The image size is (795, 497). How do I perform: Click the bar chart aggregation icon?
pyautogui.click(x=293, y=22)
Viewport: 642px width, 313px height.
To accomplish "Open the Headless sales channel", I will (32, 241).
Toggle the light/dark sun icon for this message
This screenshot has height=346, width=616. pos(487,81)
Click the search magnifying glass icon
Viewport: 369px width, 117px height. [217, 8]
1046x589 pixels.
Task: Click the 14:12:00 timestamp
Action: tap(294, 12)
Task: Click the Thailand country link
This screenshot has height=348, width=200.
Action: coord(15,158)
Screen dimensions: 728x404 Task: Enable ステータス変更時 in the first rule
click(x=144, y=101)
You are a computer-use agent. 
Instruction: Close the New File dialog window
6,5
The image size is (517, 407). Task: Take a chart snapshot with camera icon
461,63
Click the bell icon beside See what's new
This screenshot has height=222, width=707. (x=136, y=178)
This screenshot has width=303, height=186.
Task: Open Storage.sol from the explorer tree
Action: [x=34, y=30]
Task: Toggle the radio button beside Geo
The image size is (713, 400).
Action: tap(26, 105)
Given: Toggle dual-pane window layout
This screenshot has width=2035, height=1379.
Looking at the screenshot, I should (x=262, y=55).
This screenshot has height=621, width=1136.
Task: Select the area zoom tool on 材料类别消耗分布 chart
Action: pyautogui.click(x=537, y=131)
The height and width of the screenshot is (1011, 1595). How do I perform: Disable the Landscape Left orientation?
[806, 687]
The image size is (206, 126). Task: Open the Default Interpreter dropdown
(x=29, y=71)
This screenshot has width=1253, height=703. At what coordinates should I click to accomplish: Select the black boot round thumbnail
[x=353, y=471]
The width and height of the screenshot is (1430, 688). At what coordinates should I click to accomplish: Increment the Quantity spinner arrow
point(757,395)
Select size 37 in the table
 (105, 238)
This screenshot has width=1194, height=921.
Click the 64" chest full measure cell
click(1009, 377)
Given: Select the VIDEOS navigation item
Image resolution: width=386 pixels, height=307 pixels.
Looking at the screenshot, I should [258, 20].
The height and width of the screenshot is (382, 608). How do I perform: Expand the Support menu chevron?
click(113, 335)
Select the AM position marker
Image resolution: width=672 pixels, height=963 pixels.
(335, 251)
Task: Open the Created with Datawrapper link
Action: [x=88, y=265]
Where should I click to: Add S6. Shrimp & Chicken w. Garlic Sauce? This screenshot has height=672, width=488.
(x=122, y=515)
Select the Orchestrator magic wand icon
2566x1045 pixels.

Your task:
Can you retype all of the data above exactly, line for line?

Solution to this task:
The image size is (795, 497). How do I perform: Click the bar chart aggregation icon?
pyautogui.click(x=293, y=22)
Viewport: 642px width, 313px height.
To accomplish "Open the Headless sales channel", I will (32, 241).
Toggle the light/dark sun icon for this message
This screenshot has height=346, width=616. pos(487,81)
Click the search magnifying glass icon
Viewport: 369px width, 117px height. [217, 8]
1046x589 pixels.
Task: Click the 14:12:00 timestamp
Action: tap(294, 12)
Task: Click the Thailand country link
This screenshot has height=348, width=200.
Action: coord(15,158)
Screen dimensions: 728x404 Task: Enable ステータス変更時 in the first rule
click(x=144, y=101)
You are a computer-use agent. 
Instruction: Close the New File dialog window
6,5
The image size is (517, 407). Task: Take a chart snapshot with camera icon
461,63
Click the bell icon beside See what's new
This screenshot has height=222, width=707. (x=136, y=178)
This screenshot has width=303, height=186.
Task: Open Storage.sol from the explorer tree
Action: [x=34, y=30]
Task: Toggle the radio button beside Geo
The image size is (713, 400).
Action: tap(26, 105)
Given: Toggle dual-pane window layout
This screenshot has width=2035, height=1379.
Looking at the screenshot, I should (x=262, y=55).
This screenshot has height=621, width=1136.
Task: Select the area zoom tool on 材料类别消耗分布 chart
Action: pyautogui.click(x=537, y=131)
The height and width of the screenshot is (1011, 1595). How do I perform: Disable the Landscape Left orientation?
[806, 687]
The image size is (206, 126). Task: Open the Default Interpreter dropdown
(x=29, y=71)
This screenshot has width=1253, height=703. At what coordinates should I click to accomplish: Select the black boot round thumbnail
[x=353, y=471]
The width and height of the screenshot is (1430, 688). At what coordinates should I click to accomplish: Increment the Quantity spinner arrow
point(757,395)
Select size 37 in the table
 (105, 238)
This screenshot has width=1194, height=921.
Click the 64" chest full measure cell
click(1009, 377)
Given: Select the VIDEOS navigation item
Image resolution: width=386 pixels, height=307 pixels.
Looking at the screenshot, I should [258, 20].
The height and width of the screenshot is (382, 608). How do I perform: Expand the Support menu chevron?
click(113, 335)
Select the AM position marker
Image resolution: width=672 pixels, height=963 pixels.
(335, 251)
Task: Open the Created with Datawrapper link
Action: [x=88, y=265]
Where should I click to: Add S6. Shrimp & Chicken w. Garlic Sauce? This screenshot has height=672, width=488.
(x=122, y=515)
Select the Orchestrator magic wand icon
2566x1045 pixels.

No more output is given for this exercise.